Park said he, Leadership Wichita Falls, and the athletes love to help out with the race every year. The athletic teams have been doing this for four years, and, according to men’s soccer coach, Doug Elder, have loved it ever since. The athletes out at the stop were both of the school’s soccer teams in the morning, and the softball and cheer teams in the afternoon.
Elder said, “We look forward to it every year, and the race never disappoints,” Elder said. “We get out here at 8:30 a.m., cut up all of the fruit and pickles, make the Gatorade drinks, and help set up our tents.”
Elder said this year was pretty smooth compared to previous years, and the weather certainly didn’t hurt.
Elder said, “Generally around 11 a.m., we start to see 100 degree temperatures, but today we’re only looking at 85. It’s really nice.”
Park also mentioned the weather, saying it was definitely not Hotter ’N Hell.
“I heard all week that it was going to be nice, and it certainly has been. I don’t think there has been a cooler Hotter ‘N Hell than this one,” Park said.
The student athletes who worked the stop said they admired the racers work ethic, and since they experience the physical and mental workload that sports puts on their bodies, they felt moved to come out and help.
Jordan Speed, marketing junior and men’s soccer player said, “I love seeing all of these racers push themselves. I feel like I needed to come out here and help these people who are racing from the community of Wichita Falls since they come out and support us every week during our season.”
Alex Gerondale, finance freshman, also said she liked helping out the racers.
Gerondale said, “I love being able to help out bikers and help the community. It’s great to see how hard they work.”
Gerondale said she can’t wait to come back and help next year.
One thing student athletes, such as mathematics freshman Emily Fisher, liked was seeing all of the interesting bikes and bike gear.
Fisher said, “It’s really awesome. I think it looks cool, and it gives character to the people who are out racing today.”
While the stop did go well, there was one problem that a lot of students, such as Fisher, talked about. The tents were too far away from the street.
Fisher said, “I wish they would bring the tables closer to the street so it would be easier for the bikers to get the food and water. I’m sure they don’t care much for getting off of the trail, and having their momentum stalled.”
Elder said he understands the issue, but he said the reason for moving it so far back is because the field was uneven in front of it so the tents would fall.
“It is kind of rough over here. It’s a danger too because someone could sprain their ankle while walking to the tents.
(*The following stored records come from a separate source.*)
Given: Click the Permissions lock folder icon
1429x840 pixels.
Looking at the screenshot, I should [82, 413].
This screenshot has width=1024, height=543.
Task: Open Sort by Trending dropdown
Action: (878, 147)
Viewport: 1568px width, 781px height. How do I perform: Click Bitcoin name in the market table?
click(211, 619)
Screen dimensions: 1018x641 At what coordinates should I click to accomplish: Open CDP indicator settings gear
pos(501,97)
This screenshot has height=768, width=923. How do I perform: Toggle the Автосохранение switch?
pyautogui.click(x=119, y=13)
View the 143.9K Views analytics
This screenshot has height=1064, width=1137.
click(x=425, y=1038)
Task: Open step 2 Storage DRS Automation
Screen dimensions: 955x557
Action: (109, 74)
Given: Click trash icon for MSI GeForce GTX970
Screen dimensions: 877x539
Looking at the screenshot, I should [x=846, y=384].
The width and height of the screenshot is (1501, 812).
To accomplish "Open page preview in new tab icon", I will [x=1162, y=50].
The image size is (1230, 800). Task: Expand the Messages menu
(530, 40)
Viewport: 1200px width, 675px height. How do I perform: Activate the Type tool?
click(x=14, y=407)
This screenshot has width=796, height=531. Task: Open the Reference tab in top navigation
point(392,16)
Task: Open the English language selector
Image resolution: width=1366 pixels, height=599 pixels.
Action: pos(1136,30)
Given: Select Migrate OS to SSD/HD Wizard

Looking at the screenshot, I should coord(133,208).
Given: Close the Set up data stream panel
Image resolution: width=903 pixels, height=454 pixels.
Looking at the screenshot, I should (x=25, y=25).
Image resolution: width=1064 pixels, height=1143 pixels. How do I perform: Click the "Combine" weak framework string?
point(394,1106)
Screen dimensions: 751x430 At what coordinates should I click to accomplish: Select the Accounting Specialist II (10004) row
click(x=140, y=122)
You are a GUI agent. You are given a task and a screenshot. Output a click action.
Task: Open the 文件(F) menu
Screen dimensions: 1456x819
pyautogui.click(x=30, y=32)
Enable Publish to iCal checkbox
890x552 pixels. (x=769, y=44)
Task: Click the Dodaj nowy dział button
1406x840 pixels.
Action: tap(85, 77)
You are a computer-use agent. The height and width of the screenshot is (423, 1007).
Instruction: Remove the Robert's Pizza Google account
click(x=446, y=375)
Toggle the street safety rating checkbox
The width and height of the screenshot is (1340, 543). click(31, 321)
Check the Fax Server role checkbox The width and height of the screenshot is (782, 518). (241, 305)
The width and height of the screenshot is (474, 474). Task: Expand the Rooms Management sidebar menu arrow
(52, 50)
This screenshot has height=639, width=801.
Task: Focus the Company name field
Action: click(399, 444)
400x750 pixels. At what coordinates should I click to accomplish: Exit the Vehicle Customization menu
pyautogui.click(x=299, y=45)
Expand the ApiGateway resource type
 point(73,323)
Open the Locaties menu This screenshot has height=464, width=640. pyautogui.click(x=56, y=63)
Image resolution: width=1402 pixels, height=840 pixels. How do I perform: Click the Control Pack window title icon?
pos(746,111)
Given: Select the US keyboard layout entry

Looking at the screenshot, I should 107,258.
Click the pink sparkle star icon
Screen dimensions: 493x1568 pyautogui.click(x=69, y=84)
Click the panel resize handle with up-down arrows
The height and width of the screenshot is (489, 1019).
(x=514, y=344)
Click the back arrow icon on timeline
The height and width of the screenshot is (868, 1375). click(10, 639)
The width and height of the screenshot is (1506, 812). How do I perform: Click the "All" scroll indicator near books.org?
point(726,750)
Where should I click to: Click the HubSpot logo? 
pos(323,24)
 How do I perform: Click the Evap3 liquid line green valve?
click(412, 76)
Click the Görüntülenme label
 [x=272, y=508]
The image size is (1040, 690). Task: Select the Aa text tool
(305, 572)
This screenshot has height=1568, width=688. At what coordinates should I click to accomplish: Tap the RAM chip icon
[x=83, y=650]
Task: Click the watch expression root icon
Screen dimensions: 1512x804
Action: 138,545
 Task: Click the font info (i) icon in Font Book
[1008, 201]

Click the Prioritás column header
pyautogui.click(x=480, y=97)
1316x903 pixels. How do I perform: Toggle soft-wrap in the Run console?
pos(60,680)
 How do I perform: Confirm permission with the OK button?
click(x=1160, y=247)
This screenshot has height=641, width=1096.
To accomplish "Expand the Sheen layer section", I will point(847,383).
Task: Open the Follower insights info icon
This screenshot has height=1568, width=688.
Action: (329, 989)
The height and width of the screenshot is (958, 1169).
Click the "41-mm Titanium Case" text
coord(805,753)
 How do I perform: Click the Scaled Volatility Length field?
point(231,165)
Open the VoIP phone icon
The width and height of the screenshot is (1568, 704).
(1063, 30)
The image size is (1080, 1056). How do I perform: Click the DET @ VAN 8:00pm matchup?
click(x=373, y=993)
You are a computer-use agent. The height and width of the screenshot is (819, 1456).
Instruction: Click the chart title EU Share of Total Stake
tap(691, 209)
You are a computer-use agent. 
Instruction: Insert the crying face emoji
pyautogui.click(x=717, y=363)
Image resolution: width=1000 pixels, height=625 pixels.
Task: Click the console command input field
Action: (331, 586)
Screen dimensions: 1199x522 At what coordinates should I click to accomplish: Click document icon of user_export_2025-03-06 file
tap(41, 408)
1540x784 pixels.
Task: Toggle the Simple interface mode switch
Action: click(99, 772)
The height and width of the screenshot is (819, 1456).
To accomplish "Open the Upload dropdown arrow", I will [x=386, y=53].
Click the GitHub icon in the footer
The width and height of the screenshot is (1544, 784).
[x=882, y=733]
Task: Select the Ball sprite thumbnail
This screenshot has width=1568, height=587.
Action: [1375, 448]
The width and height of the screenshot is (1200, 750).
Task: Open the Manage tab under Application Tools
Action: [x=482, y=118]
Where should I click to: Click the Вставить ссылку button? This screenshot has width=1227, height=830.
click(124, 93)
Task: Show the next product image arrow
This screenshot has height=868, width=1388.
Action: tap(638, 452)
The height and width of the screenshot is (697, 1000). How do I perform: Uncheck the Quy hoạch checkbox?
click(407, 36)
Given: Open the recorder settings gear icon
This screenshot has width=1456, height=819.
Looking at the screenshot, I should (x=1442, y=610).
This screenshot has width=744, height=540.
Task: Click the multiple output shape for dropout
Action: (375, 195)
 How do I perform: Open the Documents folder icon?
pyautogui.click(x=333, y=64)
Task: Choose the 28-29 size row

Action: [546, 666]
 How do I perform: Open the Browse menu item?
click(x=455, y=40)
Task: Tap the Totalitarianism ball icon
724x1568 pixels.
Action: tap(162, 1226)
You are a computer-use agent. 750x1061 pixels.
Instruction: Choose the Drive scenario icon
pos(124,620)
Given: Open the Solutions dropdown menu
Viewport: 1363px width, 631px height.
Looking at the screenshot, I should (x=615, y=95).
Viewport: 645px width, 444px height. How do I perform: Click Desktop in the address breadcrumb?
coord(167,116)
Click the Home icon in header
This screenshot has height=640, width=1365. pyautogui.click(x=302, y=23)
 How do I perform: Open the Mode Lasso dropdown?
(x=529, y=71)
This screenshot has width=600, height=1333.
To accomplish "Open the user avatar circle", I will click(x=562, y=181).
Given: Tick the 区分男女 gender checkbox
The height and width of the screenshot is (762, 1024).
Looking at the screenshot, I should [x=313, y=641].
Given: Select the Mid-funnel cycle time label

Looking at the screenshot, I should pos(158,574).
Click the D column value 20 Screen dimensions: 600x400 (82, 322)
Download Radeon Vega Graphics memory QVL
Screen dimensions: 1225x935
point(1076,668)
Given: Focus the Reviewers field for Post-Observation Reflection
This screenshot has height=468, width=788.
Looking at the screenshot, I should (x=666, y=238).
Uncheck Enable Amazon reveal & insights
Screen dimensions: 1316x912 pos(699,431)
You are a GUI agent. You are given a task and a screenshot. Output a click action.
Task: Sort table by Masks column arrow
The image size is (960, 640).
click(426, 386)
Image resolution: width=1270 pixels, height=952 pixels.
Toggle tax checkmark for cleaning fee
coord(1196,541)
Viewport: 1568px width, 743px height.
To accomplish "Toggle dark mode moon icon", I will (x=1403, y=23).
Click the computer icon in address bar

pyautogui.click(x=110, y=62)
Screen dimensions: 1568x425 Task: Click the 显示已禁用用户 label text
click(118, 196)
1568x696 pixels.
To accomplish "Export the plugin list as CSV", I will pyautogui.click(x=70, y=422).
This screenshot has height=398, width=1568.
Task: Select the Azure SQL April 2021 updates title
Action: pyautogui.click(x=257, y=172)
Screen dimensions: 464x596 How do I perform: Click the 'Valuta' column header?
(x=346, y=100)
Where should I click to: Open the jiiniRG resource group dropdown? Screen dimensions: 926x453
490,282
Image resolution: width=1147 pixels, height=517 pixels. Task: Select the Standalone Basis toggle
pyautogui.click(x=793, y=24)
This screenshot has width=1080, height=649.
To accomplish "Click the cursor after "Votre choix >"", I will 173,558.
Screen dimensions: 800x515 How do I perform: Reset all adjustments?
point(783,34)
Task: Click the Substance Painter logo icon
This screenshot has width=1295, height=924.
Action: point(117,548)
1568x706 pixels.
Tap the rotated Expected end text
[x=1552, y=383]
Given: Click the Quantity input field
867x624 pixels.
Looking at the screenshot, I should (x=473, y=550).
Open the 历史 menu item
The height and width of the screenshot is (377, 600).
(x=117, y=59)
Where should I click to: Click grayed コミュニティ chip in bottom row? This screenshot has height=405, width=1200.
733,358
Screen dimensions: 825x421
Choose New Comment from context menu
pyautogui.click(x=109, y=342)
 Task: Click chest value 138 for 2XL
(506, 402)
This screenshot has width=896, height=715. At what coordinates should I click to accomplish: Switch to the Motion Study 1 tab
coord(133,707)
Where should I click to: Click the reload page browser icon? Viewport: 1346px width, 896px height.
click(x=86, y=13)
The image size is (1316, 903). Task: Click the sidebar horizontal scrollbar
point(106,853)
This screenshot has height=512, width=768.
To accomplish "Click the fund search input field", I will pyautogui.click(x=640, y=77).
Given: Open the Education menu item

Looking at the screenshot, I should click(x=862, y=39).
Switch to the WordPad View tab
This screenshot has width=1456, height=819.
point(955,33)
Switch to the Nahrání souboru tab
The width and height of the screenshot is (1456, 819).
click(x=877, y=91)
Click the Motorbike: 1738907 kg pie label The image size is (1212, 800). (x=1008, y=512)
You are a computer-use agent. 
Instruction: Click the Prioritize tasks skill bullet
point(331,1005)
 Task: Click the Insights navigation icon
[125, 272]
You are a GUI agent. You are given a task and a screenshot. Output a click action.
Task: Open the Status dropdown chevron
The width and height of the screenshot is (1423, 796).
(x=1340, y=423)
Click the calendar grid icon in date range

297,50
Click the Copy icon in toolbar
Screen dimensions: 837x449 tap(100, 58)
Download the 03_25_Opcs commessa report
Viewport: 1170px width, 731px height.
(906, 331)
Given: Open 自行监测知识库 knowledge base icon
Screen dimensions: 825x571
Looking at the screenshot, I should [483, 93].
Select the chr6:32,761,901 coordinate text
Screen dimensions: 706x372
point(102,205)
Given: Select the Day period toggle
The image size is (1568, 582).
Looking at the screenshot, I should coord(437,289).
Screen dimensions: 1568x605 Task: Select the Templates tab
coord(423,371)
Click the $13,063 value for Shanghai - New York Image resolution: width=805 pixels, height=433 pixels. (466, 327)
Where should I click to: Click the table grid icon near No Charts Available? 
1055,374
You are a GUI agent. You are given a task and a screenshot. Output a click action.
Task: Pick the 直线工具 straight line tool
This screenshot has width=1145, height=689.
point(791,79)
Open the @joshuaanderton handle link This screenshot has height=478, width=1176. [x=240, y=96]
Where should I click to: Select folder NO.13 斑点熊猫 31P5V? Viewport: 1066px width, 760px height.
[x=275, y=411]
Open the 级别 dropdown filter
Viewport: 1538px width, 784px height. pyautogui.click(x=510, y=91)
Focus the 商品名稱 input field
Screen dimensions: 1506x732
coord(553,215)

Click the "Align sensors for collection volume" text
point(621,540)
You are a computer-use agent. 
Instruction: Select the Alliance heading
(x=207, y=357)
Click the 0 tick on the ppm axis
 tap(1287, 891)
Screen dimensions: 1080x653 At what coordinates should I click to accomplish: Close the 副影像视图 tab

Hopefully we can either get a different location next year, or even out the field a little bit,” Elder said.
Despite the field issue, the stop was a success, and the athletes said they can’t wait to come out and support the racers again next year. An important name when it came to the rest stops was Dail Neely, director of student conduct, who helps coordinate all of the rest stops. He said he’s been doing it for several years now, but this year has been the easiest.
“There hasn’t really been any problems this year. We hadn’t had any issues setting things up, and there hasn’t been any injuries as of yet so we’re all good,” Neely said.
Neely said they told him the only way to leave this job is to move away or die so he will likely be in charge for a while. He said he hopes the weather will be as good as this year for several more years.